Opponents say a later state date would push the school year into late June.
Educators say they need time to allow training days for teachers and to prepare students for state tests that are given in March and June. Not all schools are air-conditioned, and some worry students would spend more days in hot schools.
"We have some concerns about the impact it would have, not just on the school year but with instructional time with regard to regional and national assessments like Advanced Placement. Those testing windows are set," said Bob Mosier, Anne Arundel County public schools spokesman.
School boards now have the authority to set their own calendars — and they often differ in their start and end dates. This year, only Worcester County — home to Ocean City — started after Labor Day. As recently as 2000, though, Baltimore City and Baltimore, Harford, Montgomery and Worcester counties opened after the holiday.
Lowery has said school systems should control their schedules.
"She has supported local superintendents and the idea that they can make that decision," said John White, the superintendent's spokesman.
Franchot, who has made the schedule shift a signature issue, acknowledged the superintendents' opposition. But he said rank-and-file teachers he talks with support the move.
"The bureaucracy is going to oppose it," said Franchot. He said there are enough "soft days" in the current school schedule to permit the change.
"This is a very minor adjustment," he said, "and after that they have complete discretion."

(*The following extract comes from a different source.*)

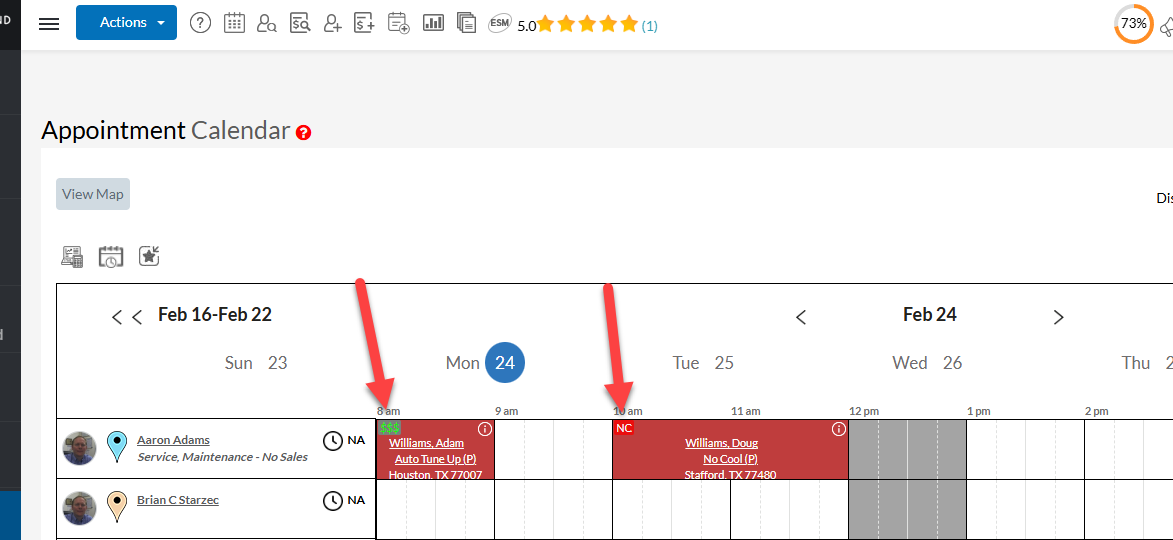Open the hamburger navigation menu
Image resolution: width=1173 pixels, height=540 pixels.
[x=49, y=23]
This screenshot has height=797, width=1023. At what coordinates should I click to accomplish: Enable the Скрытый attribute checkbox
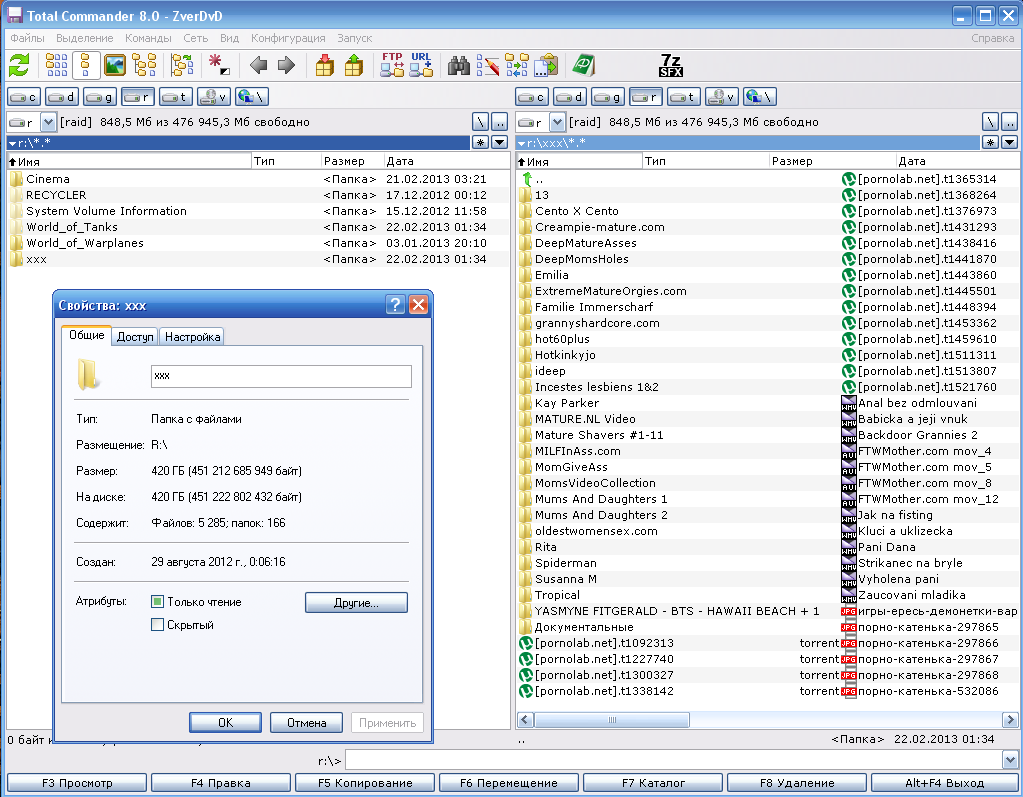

Leslie Beveridge is one classrooom teacher who would welcome the change.
A nine-year veteran who teaches at Easton Elementary School, Beveridge said teachers would still have to work some days before Labor Day to prepare for the kids' return. But instead of coming back in mid-August, teachers could come back at the end of the month, she said.
Beveridge said Franchot is correct about "soft" days in the schedule.
"From my experience, there are a few days throughout the year when I feel we could have more instruction for our kids," she said.
Del. Anne Kaiser, the Montgomery County Democrat who chairs the House Ways and Means subcommittee on education, said she's inclined to come down on the side of the autonomy of school districts, but would keep an open mind.
"I'm willing to listen, willing to hear the arguments on all sides of the issues," she said.
Kaiser said Hogan's support could influence some House members, particularly Republicans. But in the past, she noted, GOP delegates have been defenders of local prerogatives.
With many new members who weren't there for discussion of the task force bill, Kaiser said, it is impossible to gauge the sentiment on the committee.
Baltimore Sun reporter Joe Burris contributed to this article.